PROBLEM TO SOLVE: Lines from the beginning of the material below through the line that has "Image resolution: width=1200" are to be reproduced exactly, but pictures are not.

PROVIDED MATERIAL:
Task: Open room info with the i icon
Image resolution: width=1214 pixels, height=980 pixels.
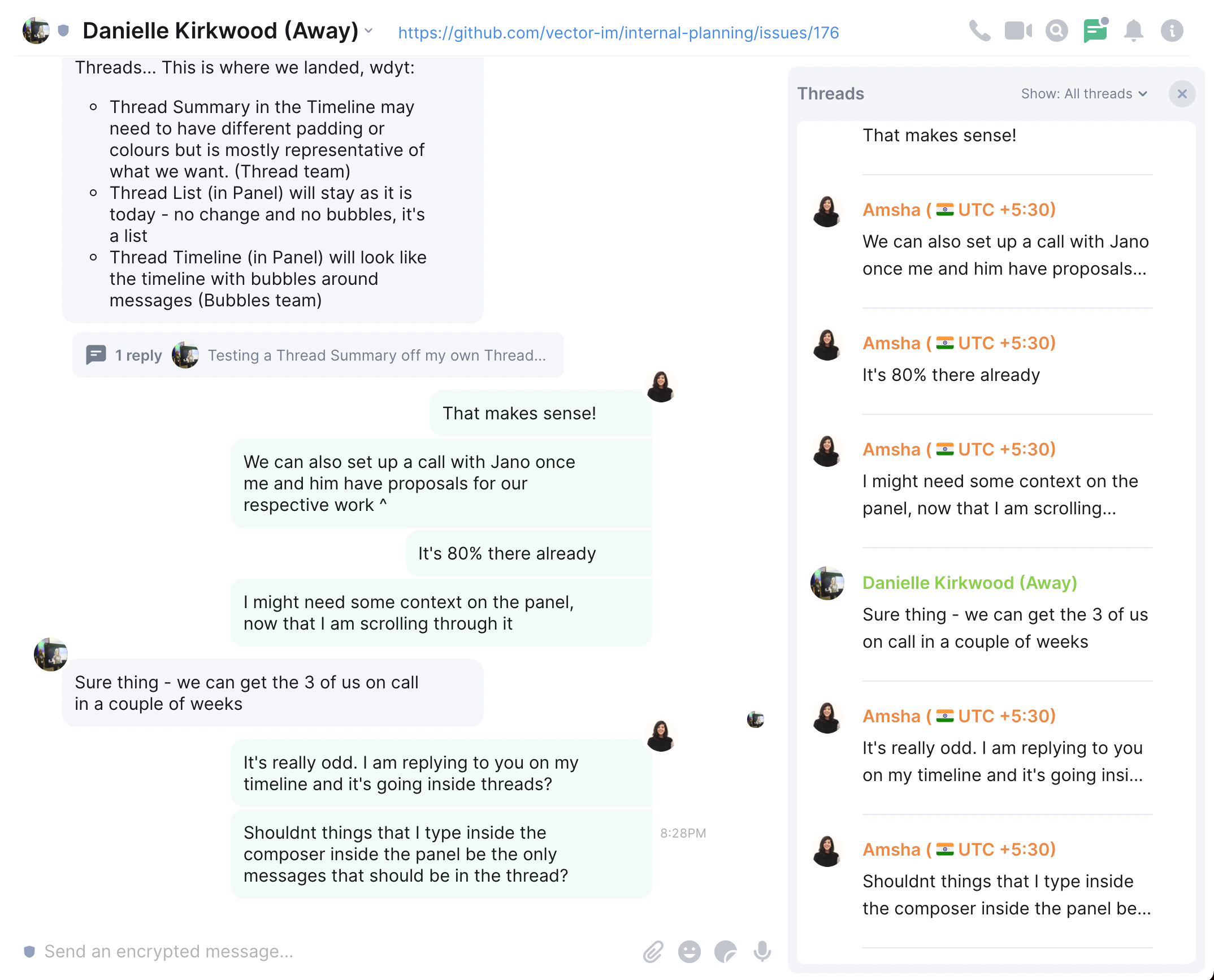Action: point(1172,31)
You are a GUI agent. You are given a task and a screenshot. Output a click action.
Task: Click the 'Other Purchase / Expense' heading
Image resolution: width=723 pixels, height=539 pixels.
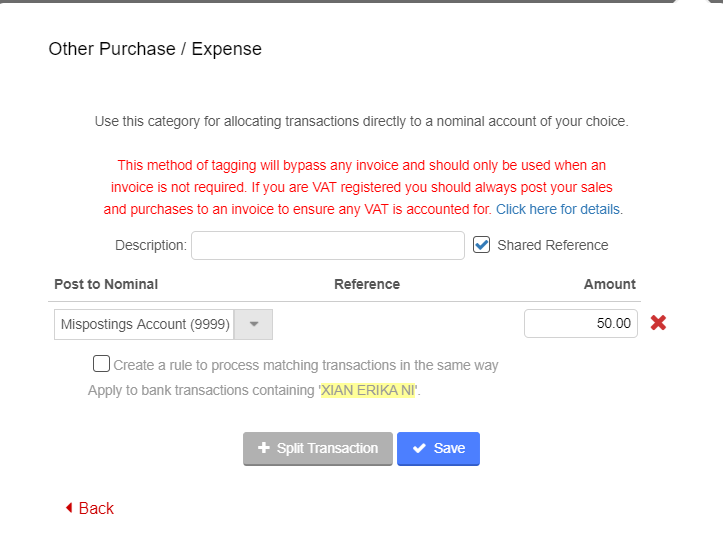[x=155, y=49]
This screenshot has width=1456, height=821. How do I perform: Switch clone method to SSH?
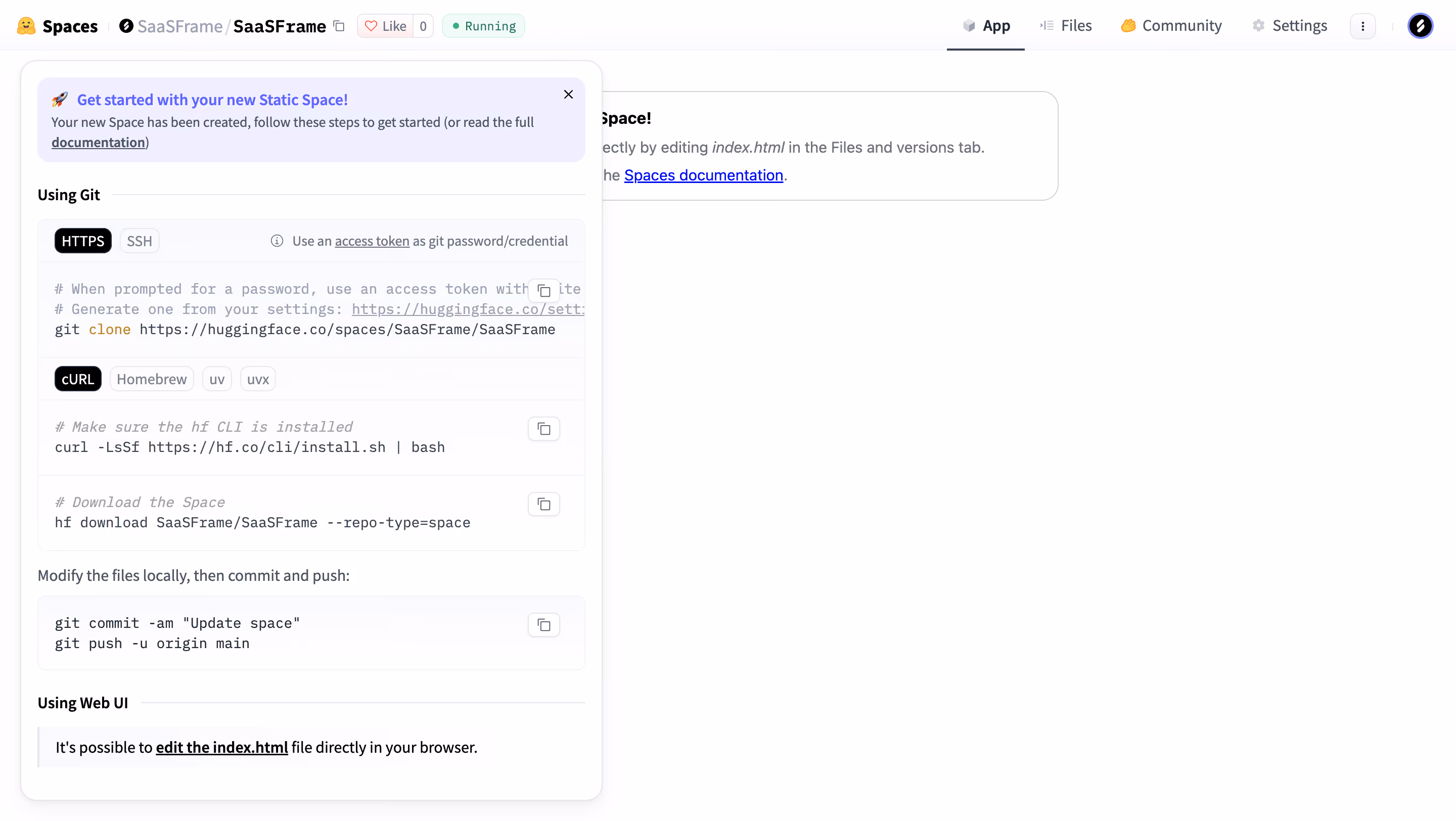click(139, 241)
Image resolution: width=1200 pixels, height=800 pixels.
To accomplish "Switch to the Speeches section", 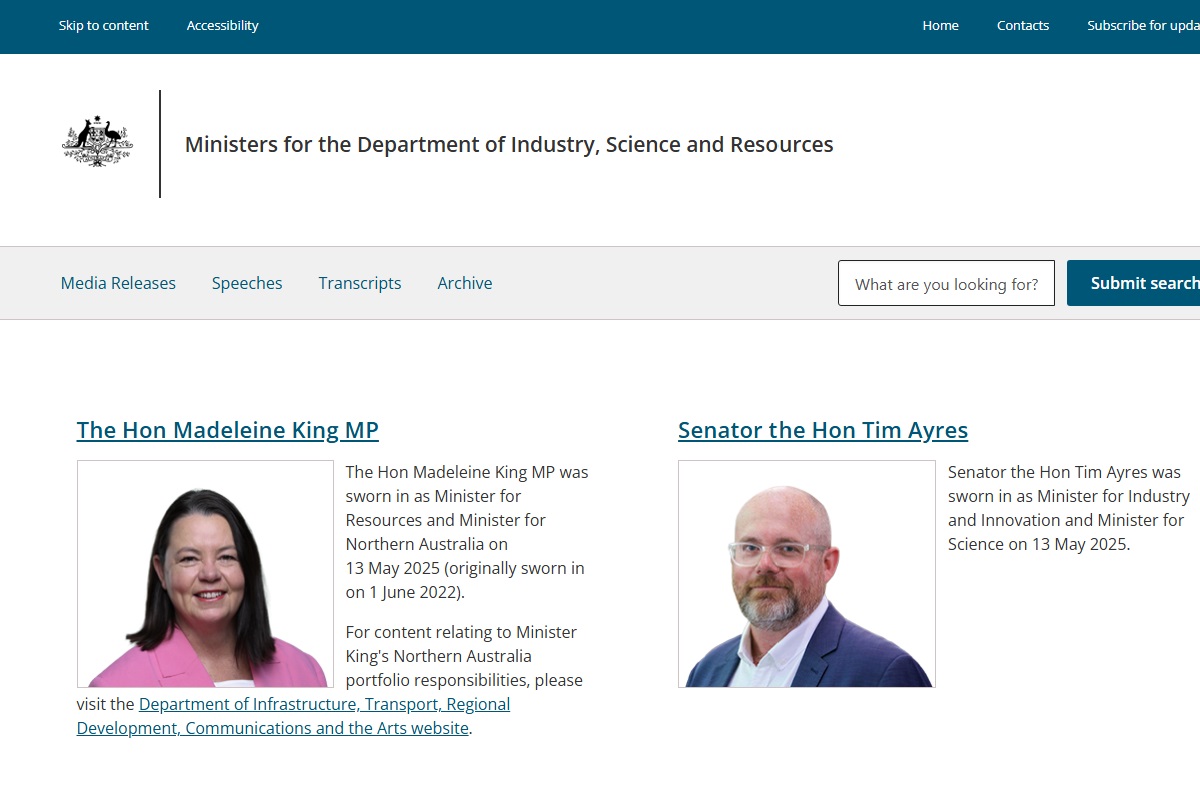I will click(x=247, y=283).
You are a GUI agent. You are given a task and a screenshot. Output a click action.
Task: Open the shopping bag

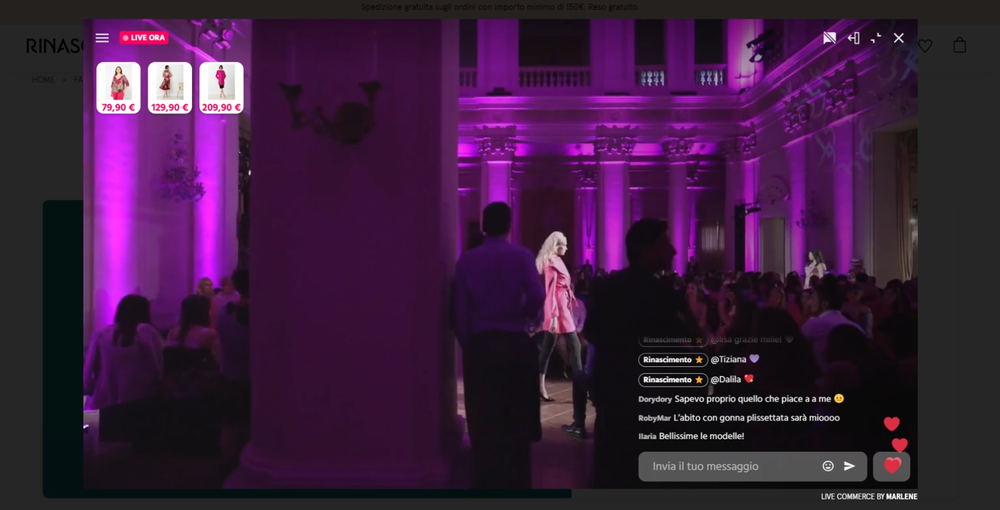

PROBLEM SOLUTION:
Task: Open room info with the i icon
Image resolution: width=1214 pixels, height=980 pixels.
Action: point(1172,31)
You are a GUI agent. You are given a task and a screenshot. Output a click action.
Task: Click the 'Other Purchase / Expense' heading
Image resolution: width=723 pixels, height=539 pixels.
[x=155, y=49]
This screenshot has width=1456, height=821. How do I perform: Switch clone method to SSH?
click(139, 241)
Image resolution: width=1200 pixels, height=800 pixels.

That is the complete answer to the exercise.